I was at a diner, sipping Irish coffee while I listened to two friends complaining about the world.
“You know what bugs me?” said the wife. “We’re just back from a doctor’s office and I want to know, why is it that they always put their offices in buildings with doors you can hardly open?”
She’s a rather tiny little person. She continued, “Are they making a point about how weak we are? Do they want us to pile up, exhausted at the doorstep, like salmon who died attempting a waterfall?”
“It might have gone better,” said her husband, “if you had noticed the little sign that said ‘Use other door.’”
“Or if you had simply opened the door, for me!”
“You asked me to park the car, remember?”
“Oh. That’s right. Which reminds me — coming home, when I was in the passenger seat waiting for you, it wouldn’t let me turn on the radio or the air conditioning. Your greatest-thing-since-melted-cheese electronic key insisted that I get out, run around, sit in the driver’s seat, and turn on the engine, just to have some music while I waited for you. Our old car never bossed me around like that — I could just lean over and turn the key. Those electronic keys are highly annoying.”
“You know what bugs me about my doctor’s office?” I joined the discussion. “I really hate how they have this enormous voice mail menu, but they say, ‘Listen carefully, as our choices have changed.’ Those choices have never changed! They haven’t changed since the Year One. And what if they have, would it really matter? So why do they say that? It’s one of my Top Ten peeves.”
“Peeves! I love that word,” said my friend. “I’m feeling peevish myself.”
“So OK,” I say. “Let’s list a few more.”
“What about those voice mail systems that make you speak the number you want — say, to get a bank statement or for your credit card — and then say they can’t understand what you’ve said?”
“Yup — a quality Peeve.”
We each got another drink. I took a break to use the restroom.
“You know another thing I hate?” I said when I got back. “How your sleeves always get so wet when you wash your hands.”
“And how the front of your shirt gets so wet,” my friend said, eyeing mine. “There’s almost always a little puddle of water waiting to get you.”
“I hate those stalls — they’re so narrow sometimes, you can hardly turn around to shut the door. Who designs those things, anyway?”
My friend and I both looked pointedly at her husband.
“Don’t blame me,” he said. “I’m not an architect — I’m a software guy.”
We kept glaring at him. “I don’t do voicemail either, if that’s what you’re thinking.”
“You know, you haven’t helped us very much with our Top Ten list.”
“Oh, is that what we’re doing here? OK,” he said, “Here’s one: I hate it when meetings have whiteboards, but they’re already covered with notes from somebody else’s session, years ago.”
“Well, you know why that is,” said his wife.
“It’s because all the whiteboard markers are always all dried up.

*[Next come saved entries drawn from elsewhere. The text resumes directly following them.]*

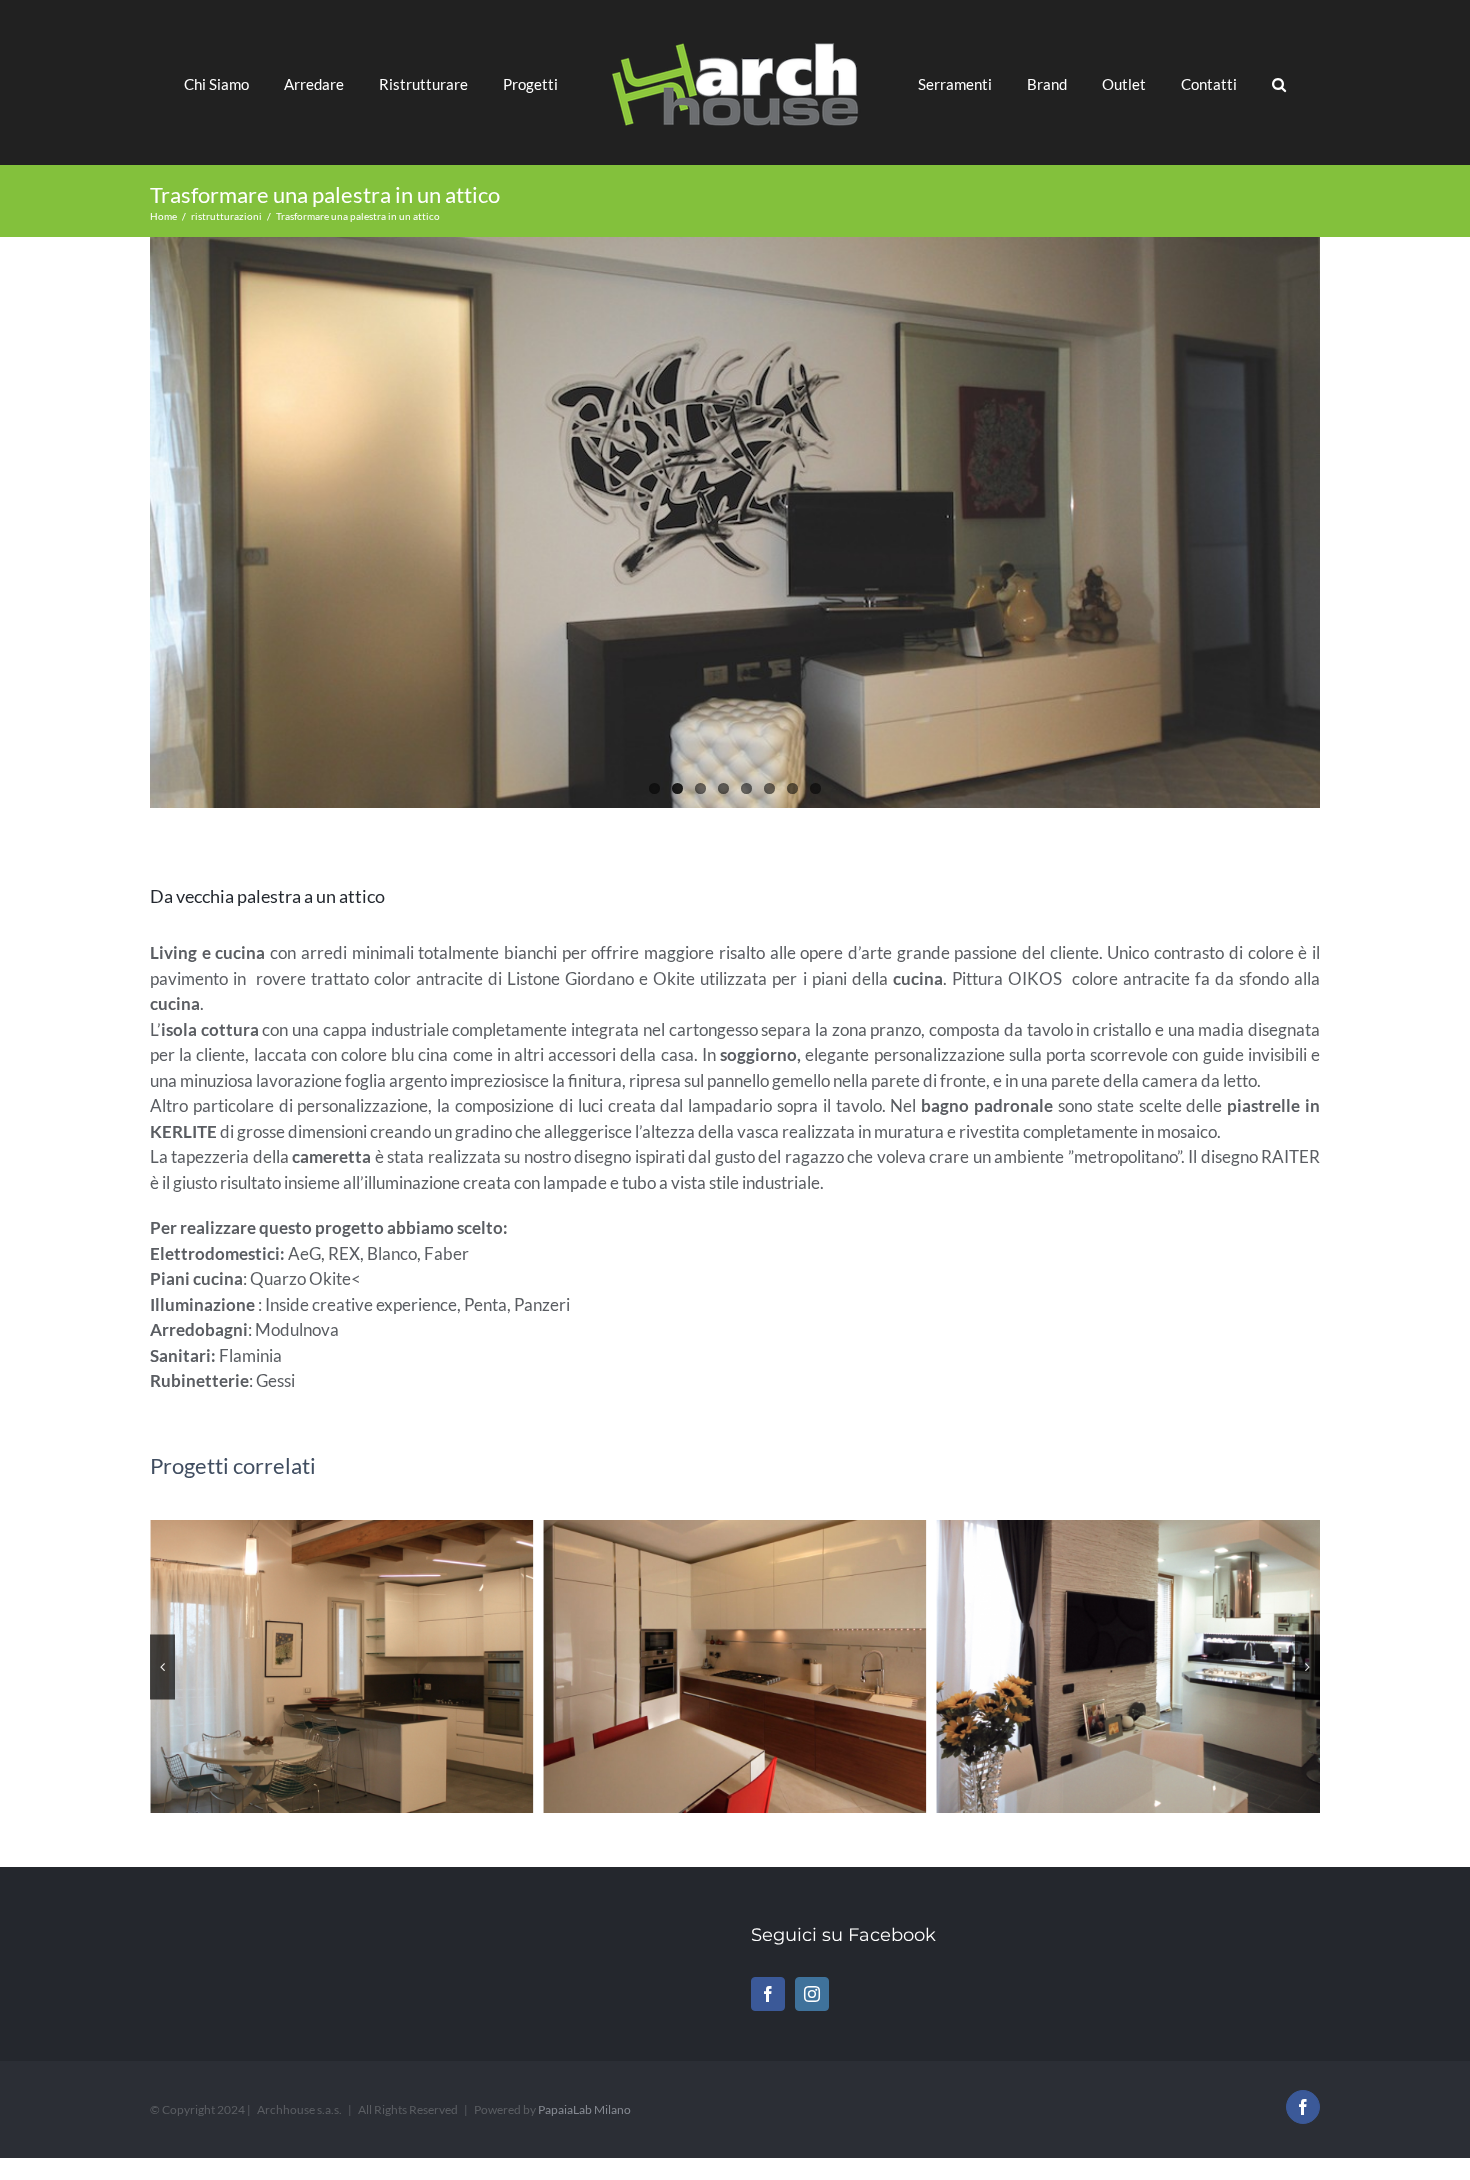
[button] (1222, 83)
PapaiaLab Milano (584, 2109)
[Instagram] (812, 1994)
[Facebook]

So what are you supposed to do? You’ve got a meeting to run, so you use a regular marker, and become that guy whose notes are up for all time. A plain old chalkboard would be much more useful.”
“Good one,” I said. “I think we’re done.”
“Nope,” said the software guy. “By my count, we’ve only got nine.”
“Nitpickers!” I answered. “My biggest peeve! And that makes 10. Thank you and goodnight.” Then we all paid up, and my friends gave me a ride home in their wacky new electronic-keyed car.